La rencontre de Milan autour du Plan de Redressement Économique et Social (PRES) a confirmé la symbiose entre le projet Pastef, incarné par Ousmane Sonko, et la diaspora sénégalaise, prête à consentir tous les sacrifices pour le développement du pays. Cette mobilisation illustre une vérité fondamentale : le Sénégal dispose d’une énergie patriotique unique, capable de devenir le moteur de sa souveraineté énergétique.
Cette force collective n’est pas qu’un symbole. L’exemple éthiopien, avec l’inauguration récente du barrage de la Renaissance, prouve qu’un financement endogène et la participation populaire peuvent transformer un rêve en réalité. Pour le Sénégal, le même esprit peut fonder une Hydroélectrique de la Souveraineté, destinée à ancrer durablement notre émancipation énergétique et à rendre justice aux sacrifices du peuple et de sa diaspora.
Un projet pharaonique, une participation collective
L’exemple éthiopien est édifiant. En 2011, Addis-Abeba lança la construction du Grand Barrage de la Renaissance (GERD), une infrastructure de 145 mètres de haut, 1 800 mètres de large et dotée d’un réservoir de 74 milliards de m³. Avec une capacité finale de 5 150 MW — soit plus du double de la production actuelle du pays et près de trois fois la puissance totale installée au Sénégal — le GERD est devenu le plus grand barrage hydroélectrique d’Afrique.
Financé à hauteur de 5 milliards USD exclusivement par des ressources nationales — contributions salariales, obligations et mobilisation massive de la diaspora — il s’est imposé comme un véritable acte patriotique. Fonctionnaires, paysans, étudiants, commerçants, artistes et expatriés ont participé, parfois au prix de lourds sacrifices personnels. Cet effort collectif a transformé un chantier en manifeste de souveraineté.

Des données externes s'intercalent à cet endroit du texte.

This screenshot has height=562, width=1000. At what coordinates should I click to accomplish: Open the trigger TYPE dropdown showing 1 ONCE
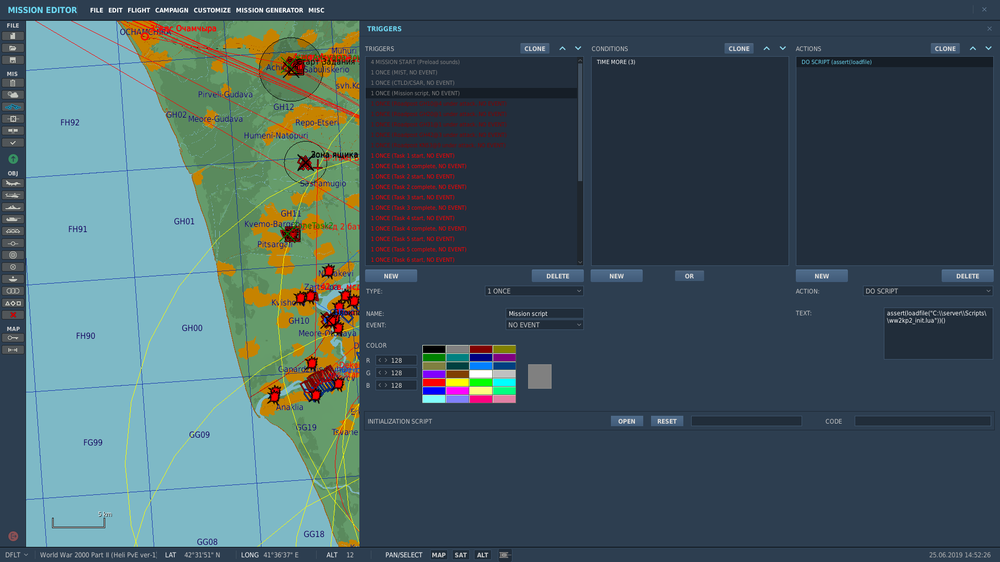[533, 291]
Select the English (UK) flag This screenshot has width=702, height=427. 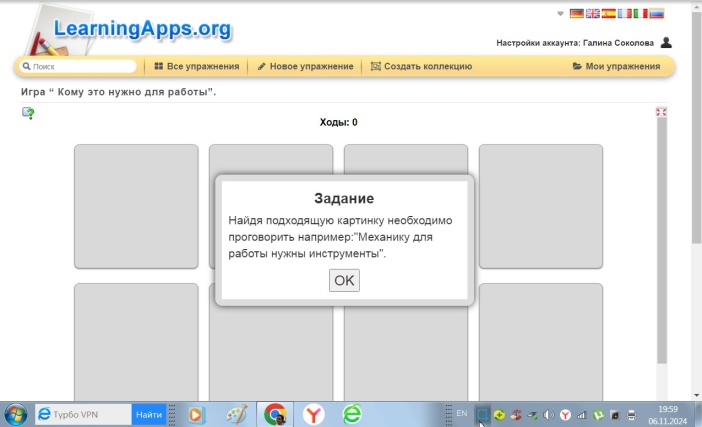(593, 14)
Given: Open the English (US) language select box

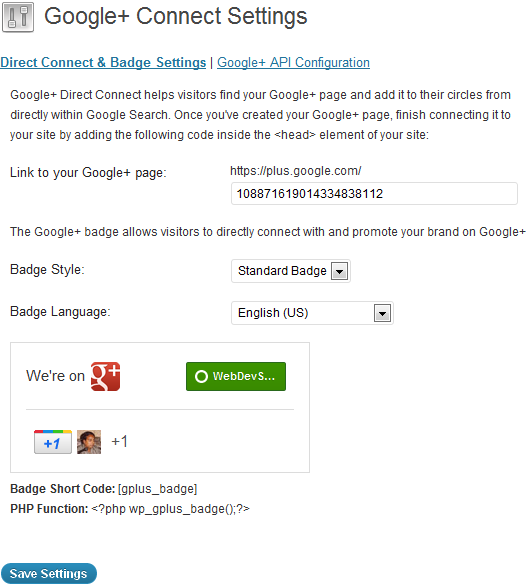Looking at the screenshot, I should coord(312,313).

Historiens et analystes qualifient le GERD de « plus grande œuvre réalisée par des Africains noirs depuis l’époque pharaonique », tant son ampleur dépasse le cadre énergétique. Dans un pays longtemps divisé, il est devenu force d’unité et symbole de fierté nationale, démontrant la capacité du continent à ériger par ses propres forces une infrastructure de dimension civilisationnelle.
Pour accompagner cette production colossale, la State Grid Corporation of China a investi 1,8 milliard USD dans la modernisation du réseau de transport, ouvrant la voie à l’exportation vers le Soudan du Sud, le Kenya et le Djibouti.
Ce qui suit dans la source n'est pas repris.